« J’ai besoin de prendre du recul », c’est ce qu’il m’a dit en partant. Du recul… À propos de quoi ? De nous ? De moi ? Du jour au lendemain, Sevan s’est envolé pour New-York, réveillant ma peur féroce de l’abandon. À nouveau, j’ai été obligée de dire adieu sans avoir eu le temps de m’y préparer. Son départ a laissé un vide, une blessure sourde. Jusqu’à ce que je le rencontre lui, cet ambulancier aux yeux si évocateurs. Ces yeux que j’aurais cru ne jamais revoir. Mais entre celui qui est parti et celui qui a chamboulé ma vie sans préavis, lequel choisir ? La tempête ou le calme ? Le désir ou la paix ?

Retrouvez ma chronique du tome 1.


Chronique réalisée en toute honnêteté suite à un partenariat avec Cherry Publishing. Merci à Pauline pour sa confiance.

J’ai généralement du mal avec les deuxièmes tomes dans la romance, surtout lorsque le couple a réglé tous les problèmes environnant leurs relations pour vivre une idylle à deux, on se dit souvent : mais qu’est-ce qu’il peut bien se passer ensuite ? Mais je me suis dit qu’après avoir adoré le premier tome de Reste, je me devais de laisser une chance à sa suite et fin. Notre héroïne, après avoir vécu le grand amour avec Sevan, est finalement confrontée à son départ. Pour une raison que l’on ne connaît pas, le jeune homme aux allures parfaites s’éloigne et part à New York sans crier gare. Julia doit alors se reconstruire, mais on s’éloigne ici vraiment du questionnement autour du deuil que l’on avait dans le premier tome.
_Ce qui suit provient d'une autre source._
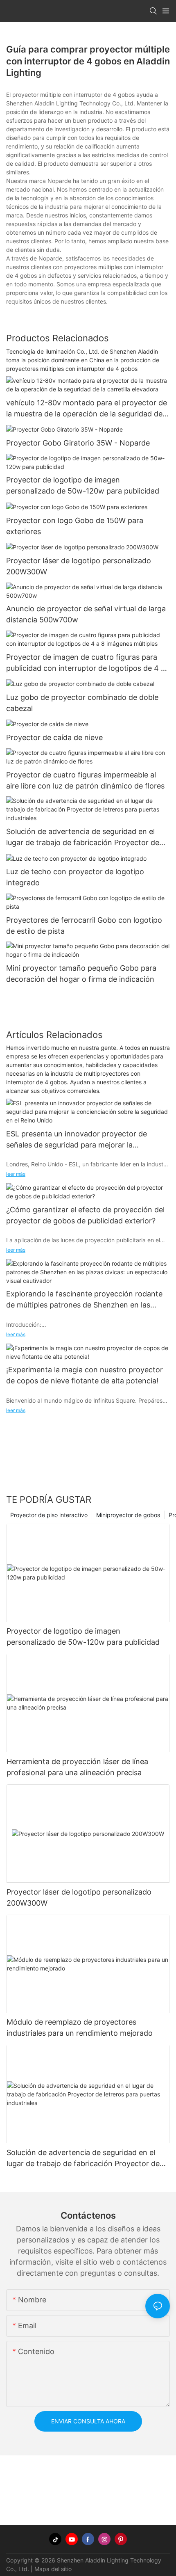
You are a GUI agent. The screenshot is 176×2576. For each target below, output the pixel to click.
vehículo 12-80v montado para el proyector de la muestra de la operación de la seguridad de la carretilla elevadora (86, 408)
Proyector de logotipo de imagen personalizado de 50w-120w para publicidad (82, 485)
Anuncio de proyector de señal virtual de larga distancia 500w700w (86, 614)
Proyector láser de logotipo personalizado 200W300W (78, 566)
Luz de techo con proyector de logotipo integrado (75, 877)
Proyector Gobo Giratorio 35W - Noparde (78, 443)
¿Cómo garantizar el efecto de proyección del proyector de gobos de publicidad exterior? (85, 1215)
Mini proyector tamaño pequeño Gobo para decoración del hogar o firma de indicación (81, 973)
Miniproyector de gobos (128, 1514)
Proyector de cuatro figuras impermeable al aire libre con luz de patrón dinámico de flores (85, 780)
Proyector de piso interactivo (49, 1514)
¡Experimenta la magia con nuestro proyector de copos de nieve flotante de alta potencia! (84, 1375)
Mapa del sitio (53, 2568)
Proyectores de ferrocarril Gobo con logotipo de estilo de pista (84, 925)
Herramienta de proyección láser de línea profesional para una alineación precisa (77, 1767)
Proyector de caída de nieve (54, 737)
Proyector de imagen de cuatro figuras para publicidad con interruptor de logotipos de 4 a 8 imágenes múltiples (85, 663)
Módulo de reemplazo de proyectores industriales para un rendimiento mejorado (80, 2027)
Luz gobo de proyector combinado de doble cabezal (82, 703)
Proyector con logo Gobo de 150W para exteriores (74, 526)
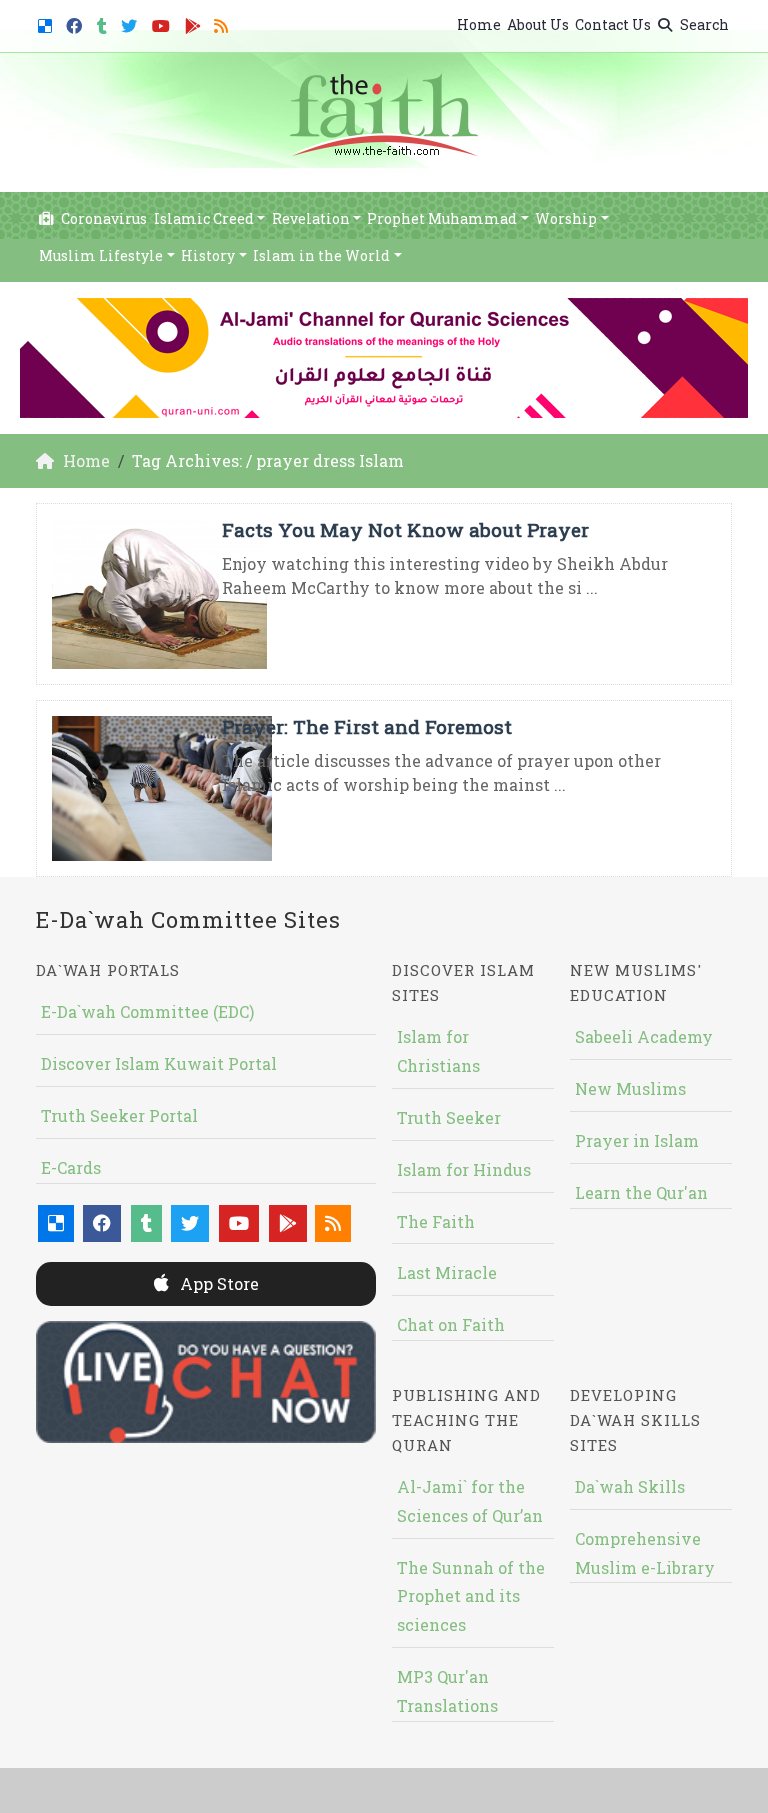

S’ensuit alors non pas une reconstruction seule mais… avec un nouveau personnage, qui va lui permettre d’aller mieux. Malheureusement, j’ai trouvé ce schéma très, trop cliché. J’ai adoré la plume de Cassandra Augustin, encore une fois, mais on tombe ici dans une sorte de triangle amoureux qui ne m’a aucunement emportée. Les réactions de Sevan m’ont parue irréalistes avec son comportement dans le premier tome. Je n’aime pas quand les personnages changent ainsi de veste. J’ai tout de même aimé le fait que l’autrice parle de l’accroche au passé, la façon dont, parfois, on se laisse bercer davantage par des souvenirs que par un véritable amour, mais j’ai tout de même été déçue de la tournure générale de cette suite.